Los criterios para elegir:

  • ¿Qué tan fácil es para el empleado registrar cada interacción en caja?
  • ¿El cliente puede ver su saldo sin necesitar una app?
  • ¿Podés ver reportes de uso sin complicarte?

Una planilla funciona si tenés muy pocos clientes frecuentes y mucho tiempo para mantenerla. Para la mayoría de los negocios con más de 50 clientes activos, una herramienta dedicada ahorra tiempo y errores desde el primer mes. Si querés entender bien las opciones digitales, leé qué es una tarjeta de sellos digital.

Paso 6: Lanzá y comunicalo bien

Un programa que no se comunica no existe. El lanzamiento tiene que incluir al menos:

  • Un aviso en el punto de venta (cartel en caja, mostrador o puerta).
  • Una mención verbal en caja durante las primeras semanas: "¿Sabías que ahora tenemos un programa de puntos?"
  • Si tenés redes sociales, un posteo explicando cómo funciona.

No hace falta una campaña grande. Lo más efectivo suele ser el momento en que el empleado le ofrece al cliente registrarse mientras está pagando.

Paso 7: Medí y ajustá en las primeras semanas

El primer mes es de aprendizaje. Las preguntas que vale la pena responder:

  • ¿Cuántos clientes se registraron?
  • ¿Cuántos completaron al menos un canje?
  • ¿Cambió la frecuencia de visita de los clientes que participan?

Si nadie llega al canje, el umbral es demasiado alto o la recompensa no es atractiva. Si los canjes son demasiado frecuentes, ajustá el umbral hacia arriba. Estos ajustes son normales y esperados.

Errores frecuentes al armar un programa de puntos

Complicarlo demasiado desde el arranque. Un programa con múltiples niveles, bonificaciones especiales y reglas cruzadas confunde tanto al cliente como al equipo. La simplicidad gana en la primera etapa. Siempre.

No capacitar al equipo. Si el empleado no sabe explicar cómo funciona o no registra las interacciones correctamente, el programa no arranca. Dedicale 20 minutos a entrenar a todos en caja antes de lanzar. Son los 20 minutos mejor invertidos del mes.

No comunicar los cambios. Si modificás las reglas después del lanzamiento, avisales a los clientes activos. Un cambio no comunicado genera desconfianza.

Esperar resultados inmediatos. Un programa de fidelización construye hábito.

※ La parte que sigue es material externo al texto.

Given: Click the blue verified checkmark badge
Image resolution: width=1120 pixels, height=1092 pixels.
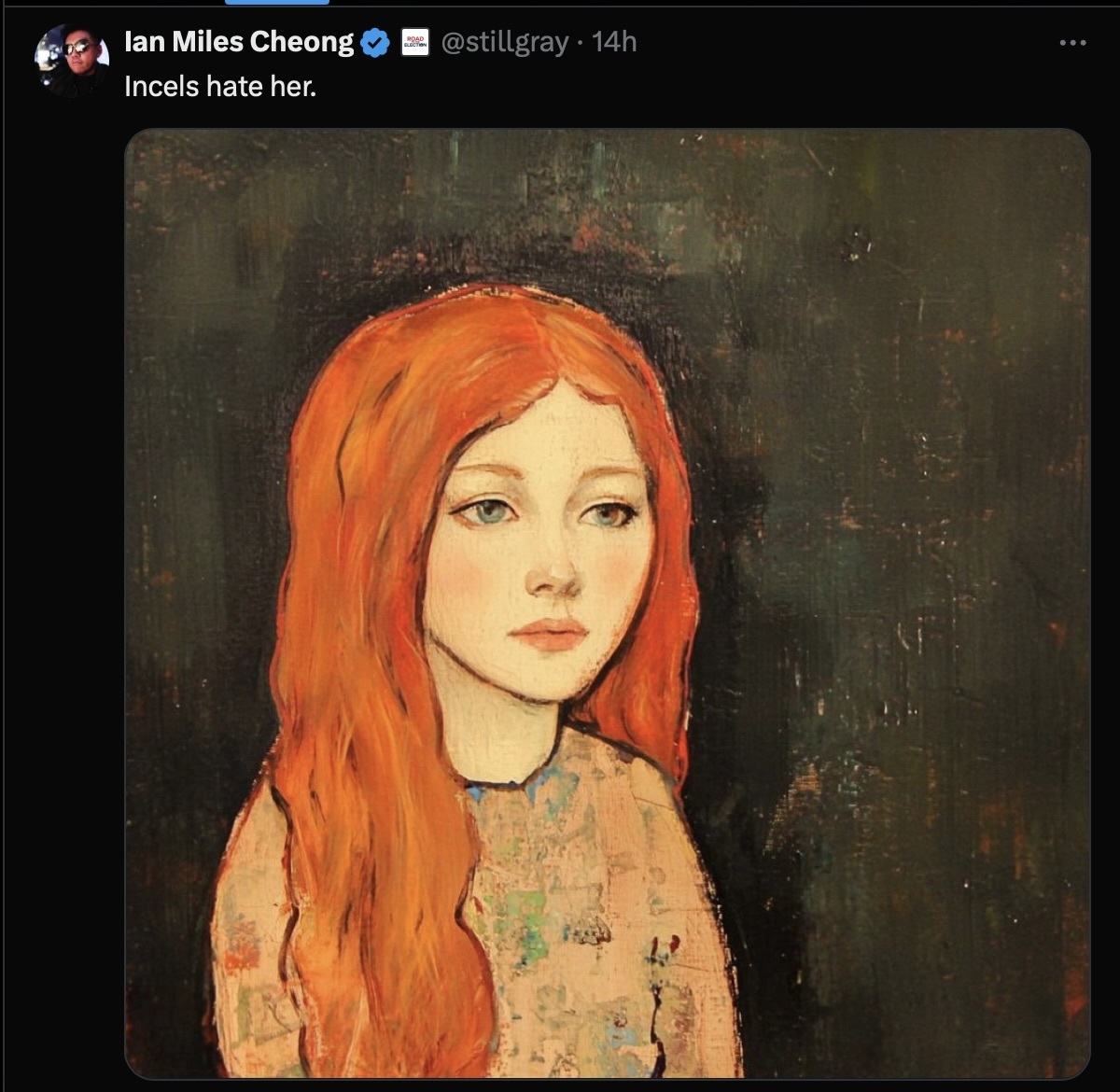Looking at the screenshot, I should pos(374,43).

Los resultados visibles suelen aparecer después del tercer o cuarto mes, no en la primera semana. Paciencia.


Preguntas frecuentes

Q: ¿Cuánto cuesta implementar un programa de puntos? A: Depende de la herramienta. Las plataformas dedicadas tienen planes desde valores accesibles para pymes. El costo del programa incluye también las recompensas que canjeás, que hay que contemplar en el margen desde el diseño.

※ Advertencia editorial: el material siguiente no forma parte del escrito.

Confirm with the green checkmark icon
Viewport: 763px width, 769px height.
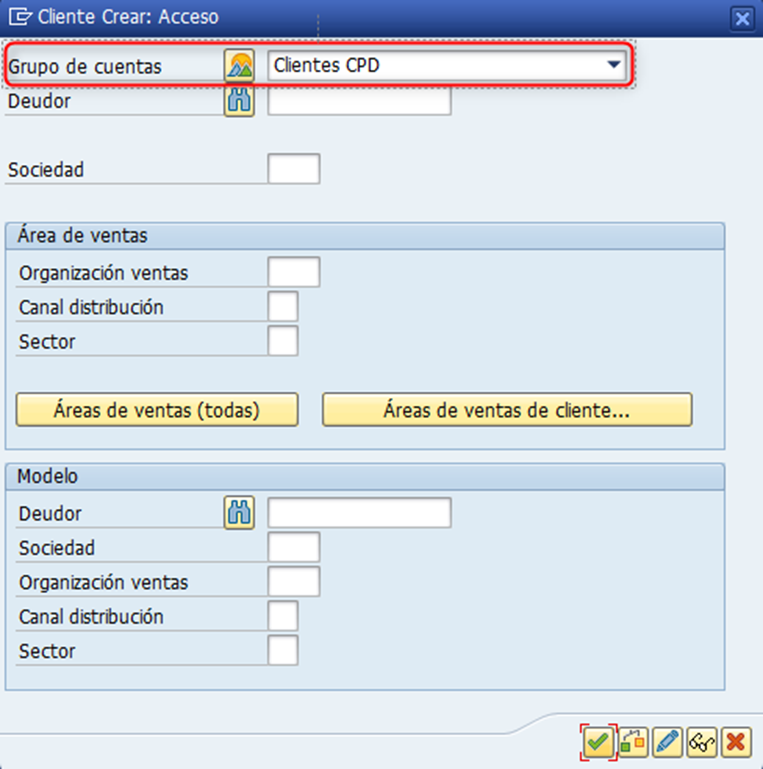598,742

Q: ¿Tiene sentido para un negocio pequeño con pocos clientes? A: Sí, especialmente para esos negocios. Con base de clientes chica, cada cliente fiel importa más. Pensalo así: un programa que hace volver a 10 clientes que antes venían esporádicamente puede cambiar la plata que hacés en el mes.

Q: ¿Puedo cambiar las reglas después de lanzar? A: Podés, pero con cuidado. Si bajás la recompensa o subís el umbral de canje retroactivamente, los clientes que ya estaban participando pueden sentirse estafados. Lo recomendable es cambiar las reglas para nuevos inscriptos y respetar las condiciones originales para quienes ya están en el programa.